President Asif Ali Zardari

KARACHI: President Asif Ali Zardari stressed on Monday the need for preserving the cultural heritage of the country.

Laying the foundation stone of the Mohatta Palace Museum and Cultural Complex, the president expressed the hope that the initiative would enable future generations to derive cultural benefits from the museum enclave.

The complex will house five large museums aligned across a central garden quadrangle. Several adjacent properties will be acquired and amalgamated into the cultural complex containing archives and libraries, cultural centres and venues of performing arts.

Mr Zardari called for documenting and preserving the heritage.

He exhorted people to come together and stand up to various challenges as a nation. He said: “If something is going wrong and something is burning in your city, it is your collective responsibility to act against that.”

The president said Benazir Bhutto had the vision for the complex. “I will follow the vision of Shaheed Benazir Bhutto who gave her life for a better Pakistan for future generations.
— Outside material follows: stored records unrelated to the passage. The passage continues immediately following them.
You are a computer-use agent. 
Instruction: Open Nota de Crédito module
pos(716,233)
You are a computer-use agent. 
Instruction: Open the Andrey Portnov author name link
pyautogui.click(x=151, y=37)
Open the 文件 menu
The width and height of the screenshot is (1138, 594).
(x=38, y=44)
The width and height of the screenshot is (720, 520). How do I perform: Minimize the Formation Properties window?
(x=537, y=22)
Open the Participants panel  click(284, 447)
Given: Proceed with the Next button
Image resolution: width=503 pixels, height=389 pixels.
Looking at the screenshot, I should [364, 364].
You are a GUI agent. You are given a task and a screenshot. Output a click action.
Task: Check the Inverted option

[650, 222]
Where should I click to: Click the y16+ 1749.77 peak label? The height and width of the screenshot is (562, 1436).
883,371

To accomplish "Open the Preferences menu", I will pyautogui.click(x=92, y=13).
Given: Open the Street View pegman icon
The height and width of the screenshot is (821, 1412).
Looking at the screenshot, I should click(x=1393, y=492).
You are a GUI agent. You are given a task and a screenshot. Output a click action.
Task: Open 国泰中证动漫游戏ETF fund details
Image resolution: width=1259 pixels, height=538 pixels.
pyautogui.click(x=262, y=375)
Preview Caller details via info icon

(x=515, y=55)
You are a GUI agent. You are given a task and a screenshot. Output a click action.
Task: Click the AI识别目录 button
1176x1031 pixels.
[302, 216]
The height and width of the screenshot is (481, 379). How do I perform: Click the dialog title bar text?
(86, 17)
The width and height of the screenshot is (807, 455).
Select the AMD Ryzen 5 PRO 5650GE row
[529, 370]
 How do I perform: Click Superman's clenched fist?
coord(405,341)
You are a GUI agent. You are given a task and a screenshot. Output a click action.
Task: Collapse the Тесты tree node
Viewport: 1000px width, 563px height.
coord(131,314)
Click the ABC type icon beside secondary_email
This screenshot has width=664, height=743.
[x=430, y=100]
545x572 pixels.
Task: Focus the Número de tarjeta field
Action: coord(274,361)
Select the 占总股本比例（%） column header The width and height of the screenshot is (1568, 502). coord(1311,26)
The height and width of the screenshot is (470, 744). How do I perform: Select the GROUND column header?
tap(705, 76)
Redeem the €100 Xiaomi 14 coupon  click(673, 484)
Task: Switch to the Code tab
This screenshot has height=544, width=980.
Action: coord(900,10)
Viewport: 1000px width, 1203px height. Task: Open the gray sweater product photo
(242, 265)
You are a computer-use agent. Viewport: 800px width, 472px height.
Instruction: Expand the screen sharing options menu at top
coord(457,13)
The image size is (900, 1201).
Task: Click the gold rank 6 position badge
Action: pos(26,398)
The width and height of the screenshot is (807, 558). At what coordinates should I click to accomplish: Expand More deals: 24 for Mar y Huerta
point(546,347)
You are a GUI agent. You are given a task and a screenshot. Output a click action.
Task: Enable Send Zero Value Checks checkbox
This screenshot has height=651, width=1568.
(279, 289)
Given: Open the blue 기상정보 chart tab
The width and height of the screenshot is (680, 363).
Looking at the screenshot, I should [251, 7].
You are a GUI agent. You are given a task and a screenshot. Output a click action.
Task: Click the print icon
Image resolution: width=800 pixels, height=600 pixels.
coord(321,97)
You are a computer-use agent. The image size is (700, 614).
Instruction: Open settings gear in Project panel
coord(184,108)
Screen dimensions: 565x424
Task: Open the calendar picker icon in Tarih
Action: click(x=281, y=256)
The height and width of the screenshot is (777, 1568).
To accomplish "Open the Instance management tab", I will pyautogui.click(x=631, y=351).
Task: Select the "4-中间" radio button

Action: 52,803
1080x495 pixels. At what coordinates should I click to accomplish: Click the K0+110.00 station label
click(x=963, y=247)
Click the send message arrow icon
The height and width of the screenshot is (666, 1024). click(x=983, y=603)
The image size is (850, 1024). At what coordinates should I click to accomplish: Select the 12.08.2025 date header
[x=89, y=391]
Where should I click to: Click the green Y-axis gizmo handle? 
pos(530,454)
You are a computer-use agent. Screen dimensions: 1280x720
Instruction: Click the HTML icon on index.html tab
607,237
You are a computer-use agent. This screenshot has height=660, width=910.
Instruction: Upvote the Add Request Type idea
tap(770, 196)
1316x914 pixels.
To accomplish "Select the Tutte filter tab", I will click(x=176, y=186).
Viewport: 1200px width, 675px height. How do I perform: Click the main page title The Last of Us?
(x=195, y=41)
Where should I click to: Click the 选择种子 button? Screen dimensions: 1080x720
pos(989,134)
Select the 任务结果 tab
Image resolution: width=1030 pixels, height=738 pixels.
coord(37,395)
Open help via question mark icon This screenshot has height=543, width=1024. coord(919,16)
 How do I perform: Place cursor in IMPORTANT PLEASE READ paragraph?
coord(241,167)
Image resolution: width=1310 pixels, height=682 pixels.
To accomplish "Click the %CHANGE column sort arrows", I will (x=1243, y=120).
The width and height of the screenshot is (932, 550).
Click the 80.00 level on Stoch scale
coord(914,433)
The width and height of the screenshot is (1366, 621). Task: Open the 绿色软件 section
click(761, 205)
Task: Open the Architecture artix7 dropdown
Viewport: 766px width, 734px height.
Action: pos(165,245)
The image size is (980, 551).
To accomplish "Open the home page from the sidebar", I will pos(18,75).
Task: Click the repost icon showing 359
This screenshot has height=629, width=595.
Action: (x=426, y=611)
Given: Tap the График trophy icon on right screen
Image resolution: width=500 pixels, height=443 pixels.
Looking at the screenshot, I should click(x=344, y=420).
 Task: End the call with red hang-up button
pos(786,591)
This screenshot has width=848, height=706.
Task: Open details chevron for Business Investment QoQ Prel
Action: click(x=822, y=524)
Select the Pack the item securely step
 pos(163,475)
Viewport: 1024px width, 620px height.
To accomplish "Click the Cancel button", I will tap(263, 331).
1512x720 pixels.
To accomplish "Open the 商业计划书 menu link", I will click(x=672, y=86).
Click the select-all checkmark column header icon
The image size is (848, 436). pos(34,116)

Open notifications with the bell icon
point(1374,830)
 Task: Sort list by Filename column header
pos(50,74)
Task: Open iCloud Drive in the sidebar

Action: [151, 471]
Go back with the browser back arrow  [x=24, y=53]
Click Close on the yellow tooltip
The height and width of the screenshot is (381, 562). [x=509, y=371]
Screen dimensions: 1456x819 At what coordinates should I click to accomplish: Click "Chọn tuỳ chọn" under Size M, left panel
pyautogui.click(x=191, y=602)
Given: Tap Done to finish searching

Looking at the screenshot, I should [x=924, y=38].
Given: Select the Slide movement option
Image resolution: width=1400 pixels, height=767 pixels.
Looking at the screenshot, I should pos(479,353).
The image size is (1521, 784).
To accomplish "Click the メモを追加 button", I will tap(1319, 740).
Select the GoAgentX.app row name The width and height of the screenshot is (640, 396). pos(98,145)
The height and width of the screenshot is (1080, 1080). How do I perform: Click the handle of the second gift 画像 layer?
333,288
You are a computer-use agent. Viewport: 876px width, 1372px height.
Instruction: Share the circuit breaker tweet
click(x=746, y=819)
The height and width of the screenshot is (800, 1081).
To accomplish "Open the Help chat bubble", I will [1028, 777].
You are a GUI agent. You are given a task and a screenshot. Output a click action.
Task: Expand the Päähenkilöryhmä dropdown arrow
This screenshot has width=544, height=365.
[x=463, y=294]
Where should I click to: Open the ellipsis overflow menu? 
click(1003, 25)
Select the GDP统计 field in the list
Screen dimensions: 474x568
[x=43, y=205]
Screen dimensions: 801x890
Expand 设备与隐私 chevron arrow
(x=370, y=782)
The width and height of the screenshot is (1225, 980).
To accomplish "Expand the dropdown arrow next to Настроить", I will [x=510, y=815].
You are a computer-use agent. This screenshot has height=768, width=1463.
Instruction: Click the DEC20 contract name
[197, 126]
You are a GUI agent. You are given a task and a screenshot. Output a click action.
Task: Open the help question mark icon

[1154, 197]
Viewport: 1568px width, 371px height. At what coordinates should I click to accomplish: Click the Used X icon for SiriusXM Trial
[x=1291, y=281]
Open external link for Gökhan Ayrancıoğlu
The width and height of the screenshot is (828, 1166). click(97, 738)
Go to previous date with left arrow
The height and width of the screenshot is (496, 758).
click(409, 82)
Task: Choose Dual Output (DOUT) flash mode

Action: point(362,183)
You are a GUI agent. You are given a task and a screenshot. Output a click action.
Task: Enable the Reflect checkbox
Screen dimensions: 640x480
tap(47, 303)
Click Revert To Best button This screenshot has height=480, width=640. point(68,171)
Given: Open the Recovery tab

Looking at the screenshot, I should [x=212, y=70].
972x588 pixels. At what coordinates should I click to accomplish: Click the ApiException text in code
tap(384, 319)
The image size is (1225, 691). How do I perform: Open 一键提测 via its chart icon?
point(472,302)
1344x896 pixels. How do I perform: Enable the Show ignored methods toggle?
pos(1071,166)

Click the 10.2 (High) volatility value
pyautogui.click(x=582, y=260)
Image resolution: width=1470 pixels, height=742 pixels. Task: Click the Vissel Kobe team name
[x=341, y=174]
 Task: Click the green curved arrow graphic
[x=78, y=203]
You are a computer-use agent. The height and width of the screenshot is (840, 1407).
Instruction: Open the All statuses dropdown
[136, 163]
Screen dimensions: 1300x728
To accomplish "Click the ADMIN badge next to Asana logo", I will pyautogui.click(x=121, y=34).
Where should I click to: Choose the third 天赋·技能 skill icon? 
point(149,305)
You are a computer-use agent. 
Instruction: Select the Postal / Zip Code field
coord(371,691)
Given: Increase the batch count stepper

It is a challenge for us and the next generation.”

Tributes were paid to Ms Bhutto who had provided Rs90 million from the Saver Raffle Fund for acquisition and restoration of Mohatta Palace premises.

Sindh Governor Dr Ishratul Ebad, Chief Minister Syed Qaim Ali Shah, Federal Finance Minister Shaukat Tarin, provincial ministers and elite of the city attended the ceremony.

According to the Managing Trustee of the Mohatta Palace Museum Trust, Mr Hameed Haroon, the project would include a federal museum for fine arts housing art works and objects of excellence relevant to the heritage of federating units, Gilgit-Baltistan and Kashmir.

Mr Haroon said that during a presentation in November last year the president had supported a request of the trustees for a grant from the federal ministry of finance and an equal grant-in-aid from the Sindh government for the purchase of premises adjacent to the museum.

He said Mr Zardari had also promised his support for acquiring and/or purchasing the properties for expansion of the museum and its transformation into a full-fledged complex of museums and cultural centers by the end of 2012.

He said the president had promised to unveil Pakistan’s first stone monument – a 75-ton sandstone obelisk ‘The Seven Doves of Democracy’ – before spring in the precincts of the Mohatta Palace grounds.

The monument will be erected in memory of Benazir Bhutto, who was the founder of the Mohatta Palace Museum Trust.

President Zardari has already issued a directive to Pakistan’s High Commission in London to arrange transfer to the Mohatta Palace Museum of antiquities illegally smuggled to the UK and subsequently released by the British government to be repatriated to Pakistan.

The complex will also include a museum of contemporary art which will house major instillations and works of young Pakistani artists, including those who made an appreciable impact at a recent exposition held at the Asia House in New York.

A museum of living heritage, incorporating multi-media technology and displaying crafts embodying excellence from the artisans of Pakistan, and a city museum for Karachi and its hinterland, including the former Khanate of Kalat, British Balochistan, and the Kalhora and Talpur confederacies in Sindh, will also be part of the project.

The city museum will house objects, rare documents, maps, anthropological, geological and zoological materials, marine-archaeological materials, and artifacts pertaining to prehistoric settlements in the Indus Delta which led to the growth of Karachi.

An archaeological museum will house diverse collections and rare books reflecting the heritage of Pakistan in general, and the provinces of Sindh and Balochistan in particular. Epochs of primary interest for the museum include the early piedmont culture of Balochistan (particularly Mehargarh – circa 8500 – 1700 BC); gray ware from the Quetta area; remains of Amri culture from Dadu and Lasbela districts; pre-Indus Valley or Kot-Diji cultural artifacts from the Indus and Hakra river-basins, and finally archaeological objects from various sites of the Indus Valley Civilisation. These remains will be transposed into interactive museum-learning programmes for students of all ages.